EXERCISE DATA START
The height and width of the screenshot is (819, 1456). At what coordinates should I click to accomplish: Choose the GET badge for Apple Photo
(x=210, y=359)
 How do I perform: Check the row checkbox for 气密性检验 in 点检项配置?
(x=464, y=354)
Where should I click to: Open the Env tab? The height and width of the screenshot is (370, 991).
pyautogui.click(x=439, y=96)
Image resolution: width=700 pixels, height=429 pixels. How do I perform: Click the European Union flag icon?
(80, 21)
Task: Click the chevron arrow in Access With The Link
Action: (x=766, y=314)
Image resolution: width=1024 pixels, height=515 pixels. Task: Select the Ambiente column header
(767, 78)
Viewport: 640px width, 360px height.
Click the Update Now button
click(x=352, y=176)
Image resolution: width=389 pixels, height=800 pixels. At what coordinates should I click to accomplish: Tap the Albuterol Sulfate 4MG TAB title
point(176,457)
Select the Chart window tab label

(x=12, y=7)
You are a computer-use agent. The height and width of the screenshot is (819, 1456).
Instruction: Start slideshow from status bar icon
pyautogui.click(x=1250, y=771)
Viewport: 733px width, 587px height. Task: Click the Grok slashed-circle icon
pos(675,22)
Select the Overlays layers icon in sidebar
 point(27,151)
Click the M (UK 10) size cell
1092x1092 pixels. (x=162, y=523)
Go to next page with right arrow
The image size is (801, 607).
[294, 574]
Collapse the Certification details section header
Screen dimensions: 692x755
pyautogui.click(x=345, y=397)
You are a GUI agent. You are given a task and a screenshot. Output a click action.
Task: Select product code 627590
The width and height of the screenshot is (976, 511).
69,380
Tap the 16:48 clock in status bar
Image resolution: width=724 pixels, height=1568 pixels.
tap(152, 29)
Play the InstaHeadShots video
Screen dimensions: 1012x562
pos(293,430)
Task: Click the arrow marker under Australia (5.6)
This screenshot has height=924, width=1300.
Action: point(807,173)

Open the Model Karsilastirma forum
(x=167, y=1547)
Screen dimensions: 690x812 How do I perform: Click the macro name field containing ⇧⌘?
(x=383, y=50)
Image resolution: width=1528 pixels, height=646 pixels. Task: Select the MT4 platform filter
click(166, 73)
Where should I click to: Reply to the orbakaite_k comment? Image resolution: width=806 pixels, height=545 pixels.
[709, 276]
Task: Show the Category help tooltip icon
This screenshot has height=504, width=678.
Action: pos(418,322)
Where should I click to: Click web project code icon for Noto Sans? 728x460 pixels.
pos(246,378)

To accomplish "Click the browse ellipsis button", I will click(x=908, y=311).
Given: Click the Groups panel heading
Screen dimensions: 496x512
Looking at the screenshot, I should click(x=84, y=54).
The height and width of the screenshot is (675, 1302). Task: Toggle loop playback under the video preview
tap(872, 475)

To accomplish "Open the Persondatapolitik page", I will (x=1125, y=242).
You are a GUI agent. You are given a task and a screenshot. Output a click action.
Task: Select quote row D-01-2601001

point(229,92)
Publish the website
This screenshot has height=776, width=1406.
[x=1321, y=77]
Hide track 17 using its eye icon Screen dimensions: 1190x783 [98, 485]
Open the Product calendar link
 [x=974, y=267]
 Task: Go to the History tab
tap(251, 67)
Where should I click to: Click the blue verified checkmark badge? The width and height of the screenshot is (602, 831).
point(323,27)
EXERCISE DATA END
ASSIGNMENT ::
From the preceding material, extract every line exactly.

ANSWER BOX ::
The height and width of the screenshot is (819, 1456). At what coordinates should I click to accomplish: Choose the GET badge for Apple Photo
(x=210, y=359)
 How do I perform: Check the row checkbox for 气密性检验 in 点检项配置?
(x=464, y=354)
Where should I click to: Open the Env tab? The height and width of the screenshot is (370, 991).
pyautogui.click(x=439, y=96)
Image resolution: width=700 pixels, height=429 pixels. How do I perform: Click the European Union flag icon?
(80, 21)
Task: Click the chevron arrow in Access With The Link
Action: (x=766, y=314)
Image resolution: width=1024 pixels, height=515 pixels. Task: Select the Ambiente column header
(767, 78)
Viewport: 640px width, 360px height.
Click the Update Now button
click(x=352, y=176)
Image resolution: width=389 pixels, height=800 pixels. At what coordinates should I click to accomplish: Tap the Albuterol Sulfate 4MG TAB title
point(176,457)
Select the Chart window tab label

(x=12, y=7)
You are a computer-use agent. The height and width of the screenshot is (819, 1456).
Instruction: Start slideshow from status bar icon
pyautogui.click(x=1250, y=771)
Viewport: 733px width, 587px height. Task: Click the Grok slashed-circle icon
pos(675,22)
Select the Overlays layers icon in sidebar
 point(27,151)
Click the M (UK 10) size cell
1092x1092 pixels. (x=162, y=523)
Go to next page with right arrow
The image size is (801, 607).
[294, 574]
Collapse the Certification details section header
Screen dimensions: 692x755
pyautogui.click(x=345, y=397)
You are a GUI agent. You are given a task and a screenshot. Output a click action.
Task: Select product code 627590
The width and height of the screenshot is (976, 511).
69,380
Tap the 16:48 clock in status bar
Image resolution: width=724 pixels, height=1568 pixels.
tap(152, 29)
Play the InstaHeadShots video
Screen dimensions: 1012x562
pos(293,430)
Task: Click the arrow marker under Australia (5.6)
This screenshot has height=924, width=1300.
Action: point(807,173)

Open the Model Karsilastirma forum
(x=167, y=1547)
Screen dimensions: 690x812 How do I perform: Click the macro name field containing ⇧⌘?
(x=383, y=50)
Image resolution: width=1528 pixels, height=646 pixels. Task: Select the MT4 platform filter
click(166, 73)
Where should I click to: Reply to the orbakaite_k comment? Image resolution: width=806 pixels, height=545 pixels.
[709, 276]
Task: Show the Category help tooltip icon
This screenshot has height=504, width=678.
Action: pos(418,322)
Where should I click to: Click web project code icon for Noto Sans? 728x460 pixels.
pos(246,378)

To accomplish "Click the browse ellipsis button", I will click(x=908, y=311).
Given: Click the Groups panel heading
Screen dimensions: 496x512
Looking at the screenshot, I should click(x=84, y=54).
The height and width of the screenshot is (675, 1302). Task: Toggle loop playback under the video preview
tap(872, 475)

To accomplish "Open the Persondatapolitik page", I will (x=1125, y=242).
You are a GUI agent. You are given a task and a screenshot. Output a click action.
Task: Select quote row D-01-2601001

point(229,92)
Publish the website
This screenshot has height=776, width=1406.
[x=1321, y=77]
Hide track 17 using its eye icon Screen dimensions: 1190x783 [98, 485]
Open the Product calendar link
 [x=974, y=267]
 Task: Go to the History tab
tap(251, 67)
Where should I click to: Click the blue verified checkmark badge? The width and height of the screenshot is (602, 831).
point(323,27)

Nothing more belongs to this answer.